Poppy Champlin: A Woman’s Right To Choose

Hillary Clinton

Gay is God’s birth control.

We need a lesbian for president. I think Hilary is gay. Remember when that lady threw a shoe at her during her speech in Las Vegas?  She said, “I hope she didn’t play softball like I did.” Come on! That is code for, I’m a lesbian!

Gay is the best form of birth control but everybody can’t be so lucky. So once Hill is elected, I hope she makes the morning after pill available to everyone, women, teens, pets, everyone. Heck, I’d like to see it on the menu at Jamba Juice as an additive to your smoothie.

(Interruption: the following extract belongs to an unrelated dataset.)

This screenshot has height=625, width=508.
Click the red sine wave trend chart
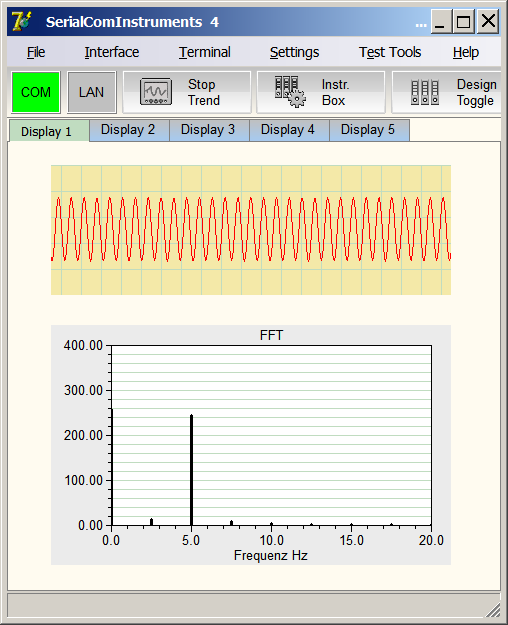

These other birth control devices designed for women are so invasive. There’s a plethora of them: a sponge, a diaphragm, a ring, a rod, UCF, IUD, crab traps, lobster pots. How about my invention? An ISD, intrauterine sonar device, it employs the same principle as the navy’s sonar that throws off the navigational compass of the sperm whales.

So as soon as those little sperm start their 5K-egg swim, the vagina emits this loud WAAAAUUUAAAGHHH and they get all discombobulated and beach themselves. Why is it always the woman with these devices?

Why not have the man insert a microchip into his penis, so that his spunk automatically becomes sterile when exiting. It works kinda like a mezuzah on a Jewish doorway.

Texas is closing down its last legal abortion clinic. That is wrong. Women need to be able to be in control of their reproductive capacities. It says so in the Bible “ A woman shall have the right to choose to conceive.”  Fallopians 3:17.  It is right after the book of Ovarians and preceding the Gospels of Peter, Paul and Mary.

I had a partial hysterectomy, meaning they took the uterus, but left the fallopian tubes and ovaries.  Boy were my eggs pissed. Oh yeah, they knew they were sitting on death row. I could hear them every month, the next one down the tubes for parole, just banging their cup up against the cell walls.” Come on, do somebody! I want to be somebody! I coulda been a contenda. I coulda been a brother, I coulda been a sister.”  I would just say, “Yeah yeah, dead egg walking. Keep moving.”

I never really wanted to have children. From an early age I saw the pain that women go through and I said “F” that, I’m gay.  If I want to have a baby, I’ll make one on my 3D printer. Oh yeah, who’s the Daddy?  Hewlett Packard.

I had a girlfriend who wanted to have kids. She even tried to trick me into having kids. She stopped taking the pill. But I kept wearing the condom.


Plus kids are so needy and expensive. You have to buy them a car seat, it’s the law. What’s wrong with blankets and a bungi chord?  No. Those seats are sturdy. I saw one the other day at the airport, going around the luggage carousel, kid still in it!